Wrapping up the evening, Holt said, "We have been thinking about food as metaphor." She asked for examples.

Gillespie:

"Food is a mirror of the soul."

Ward:

"Food is life. It provides life but for me, it is literally my life."

Holt: Food, for me, is an entryway to other times and places, like a black hole in science fiction.

Student: It's one of my best friends.

Student: It's de-stressor.

Student: Food is like a gift box. It brings you happiness; it will always surprise when you taste a dish.

Student: Food is the essence of tradition of culture and family.

Holt explained that the pedagogical value is equally as important as the evening's fun, new experiences for the students. "I want to thank the CFDE for their support and Joey and Kevin for graciously hosting this event. They willingly dug deeply and meaningfully into these big questions with my students and demonstrated food's power to bridge cultures while creating new food memories and at the same time evoking old ones. Banana pudding was our object lesson, but the stories Joey and Kevin shared taught us more than just their long and complex relationships with food and family; they taught important skills in weaving any compelling narrative."

Gillespie's banana pudding story

We had banana pudding once a year. My family only ever made it on Thanksgiving when 100 people came to eat and they only ever made one pan of it at a time.

It was always made by the oldest woman in the family. She was the only person who had the recipe and once she was too old to make it, she verbally passed that recipe down to the oldest woman in the next generation.

That's the way the recipe was preserved and that's also the way the pecking order worked for who got to try it. When the dessert bell rang, it went from age down. Kids didn't get any. The pan was hidden because there wasn't enough. But if you found it, you got the first bowl regardless of age.

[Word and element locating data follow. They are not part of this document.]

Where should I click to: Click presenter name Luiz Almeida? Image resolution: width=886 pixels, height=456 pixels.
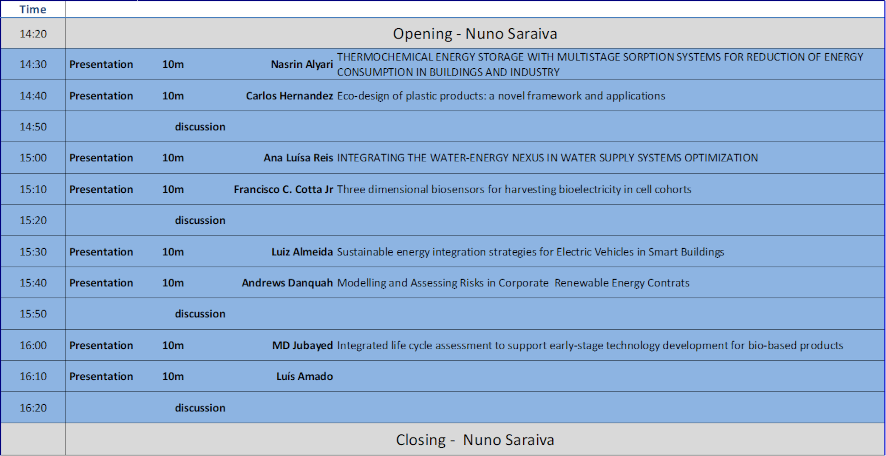pyautogui.click(x=302, y=252)
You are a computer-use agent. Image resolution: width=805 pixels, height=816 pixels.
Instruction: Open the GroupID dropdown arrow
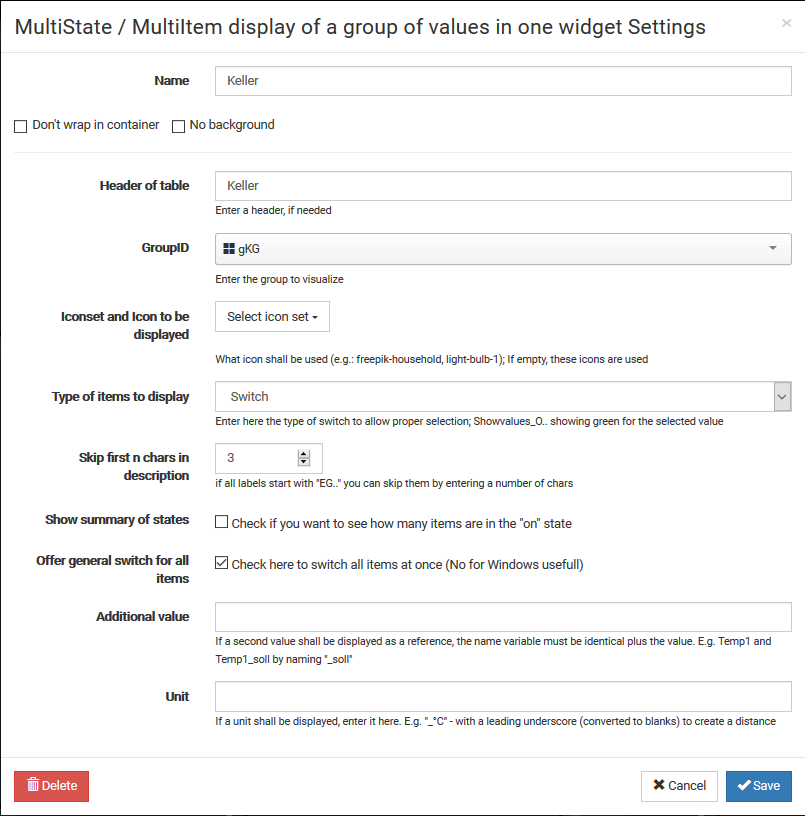772,248
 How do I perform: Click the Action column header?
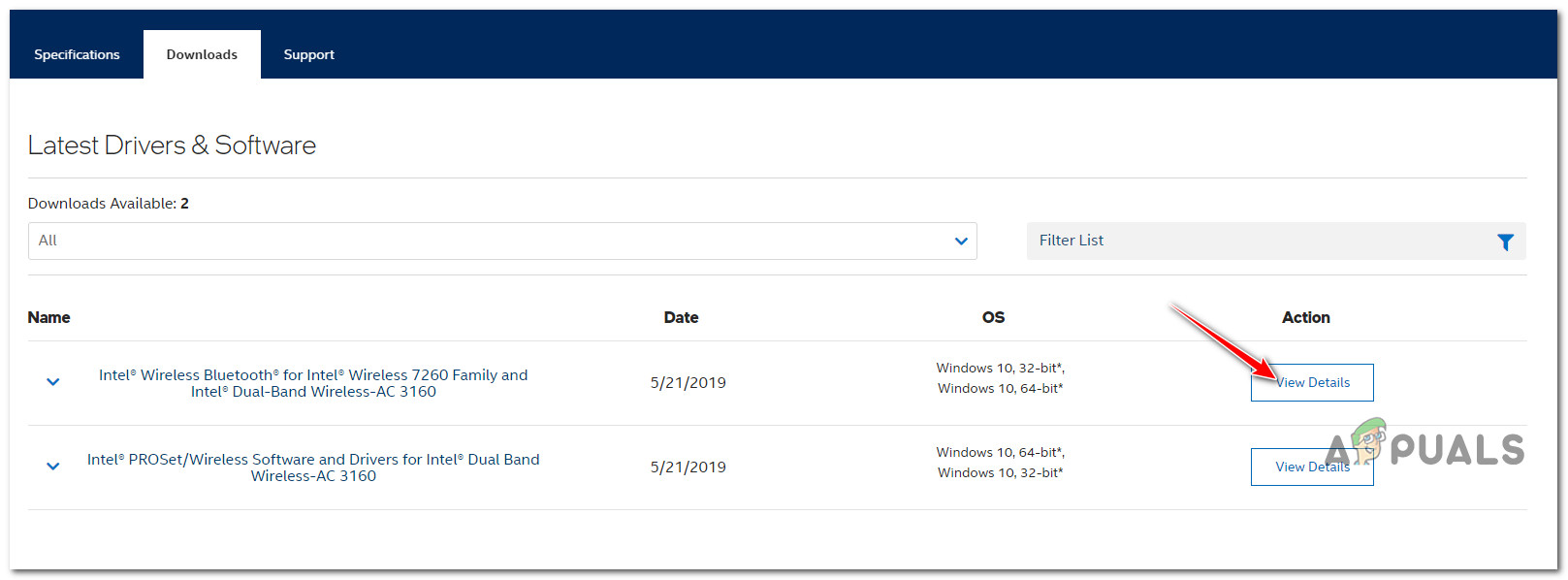(x=1305, y=317)
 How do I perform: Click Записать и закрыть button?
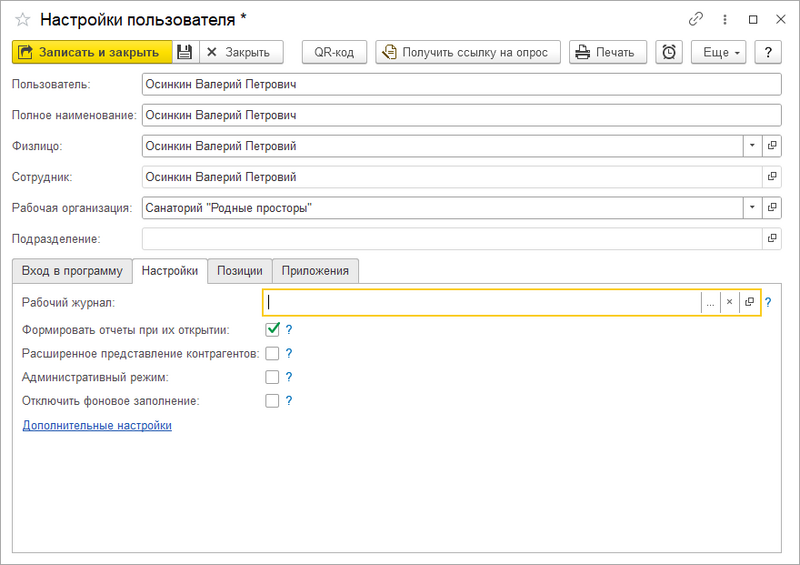click(92, 52)
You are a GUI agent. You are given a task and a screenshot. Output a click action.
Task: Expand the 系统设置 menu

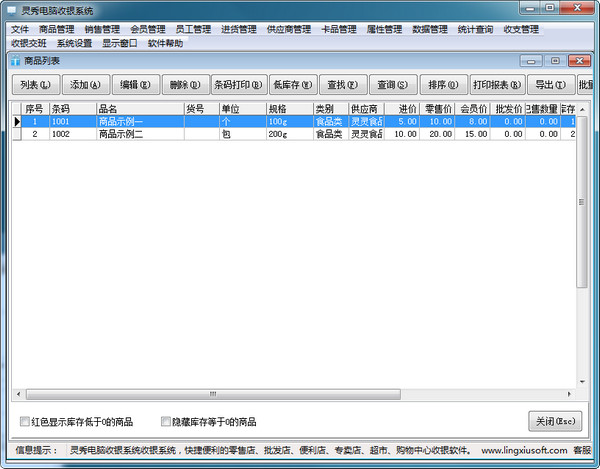tap(74, 43)
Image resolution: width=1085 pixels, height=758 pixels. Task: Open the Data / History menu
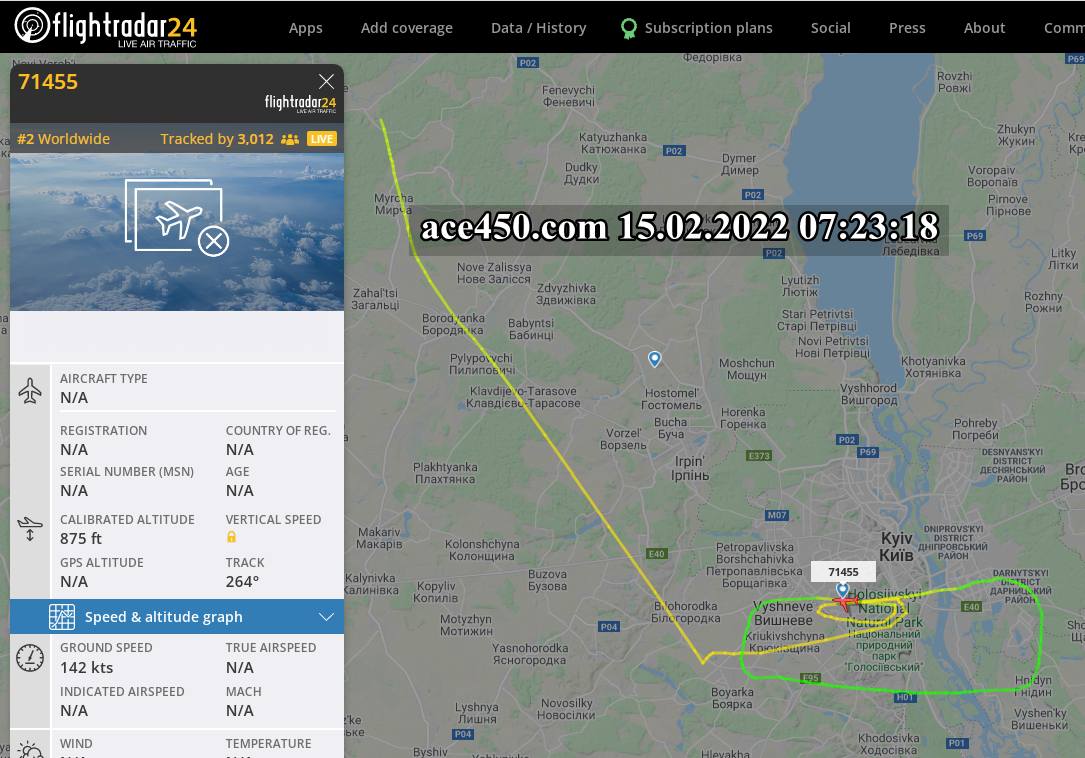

When I was 9 years old, I found it and I ate all of it.

Many years down the road, it's important that I did that. My grandmother was the one who got the recipe and she passed away before she gave it to my mother. So the recipe died with her. 

Couple of years ago when I set out to write my first book I felt compelled to archive this recipe and the only thing I had to work with was that one memory when I was 9 years old — the only time I had ever tasted it and I built the recipe off of that. So is it perfect? No. The more important things is that it reminds people of something.

It takes a catalyst to draw out lost memories.  Something simple like dessert becomes this tangible thing that we share, that links us together.